Saturday, February 5, 2011

Fierce Love

Emotions are so powerful. We can feel captivated, crushed, enraptured, enamored, angry, compassionate, lonely, important, degraded... all in the matter of minutes. All of these emotions are real and we feel them very deeply in the untouchable parts of our being. Here's the kicker - they may not be true.

For example:

Boyfriend (ex) just called me about a half hour ago to tell me we can no longer see each other. Instant emotional tidal wave crushing the very being of my heart. We already broke up two or three weeks ago and I felt my world collapsing around me as I cried (bawled, sobbed, felt like my stomach was going to come out of me and my ribs were going to break to pieces as my now black and dead heart bounced on the floor).

Now comes the interesting part of this break up extraordinaire - we both know that it is for the right reasons. We aren't angry with one another. Actually, we both really care for one another.

Background story:

Our relationship was originally based on this guy that Boyfriend used to be. He was trying to be a godly man, one of excellent morals, one who was funny and smart and witty. He knew when to tease me and when to quit, we had deep conversations, and we talked every night for six months after I moved to Minnesota and away from him.

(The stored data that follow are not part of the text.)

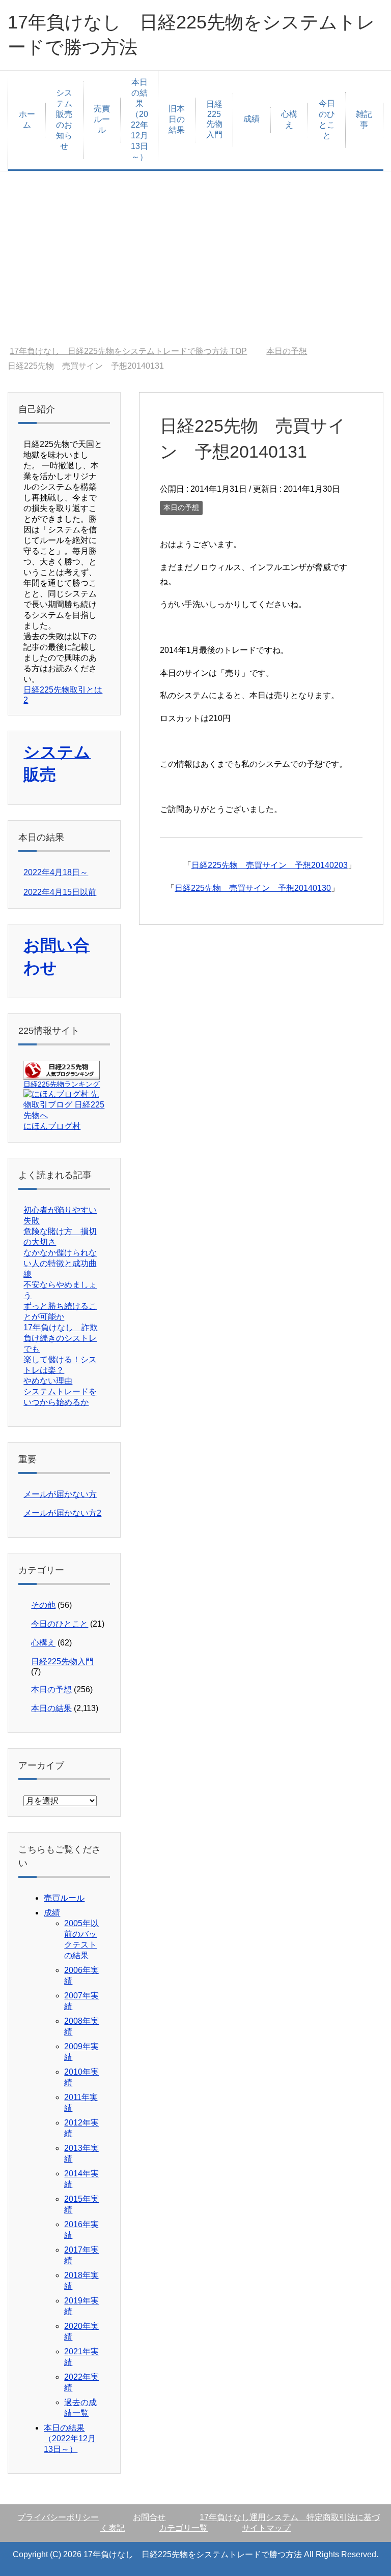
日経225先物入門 (214, 119)
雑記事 (364, 119)
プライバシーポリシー (58, 2517)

When I moved to Washington last year about this time, I was already deeply and madly and fiercly in love with him. That still has not changed. But our relationship ended up becoming a trap. We were getting in each others ways and most importantly, getting in the way of God.

When Boyfriend (ex) and I are apart, I quickly find my way back into God's arms. I look in the mirror. I am honest with myself. I am honest with God. I realized that it is going to be awhile before I am fully alright again and suddenly I find myself happier, more free, able to enjoy God's glory. I find myself picking up relationships I have abandoned because I have been trapped inside my emotional hurricane that I created myself. By escaping this emotional hurricane, I become a better and happier person. I am able to do more for God and for the people around me.
Boyfriend (ex) knows this. He sees it the next time we are together... and then envelops me back into his hurricane. (Not on purpose of course, but because I miss him and I love him, I want to be around him. I'm comfortable. See how this happens???)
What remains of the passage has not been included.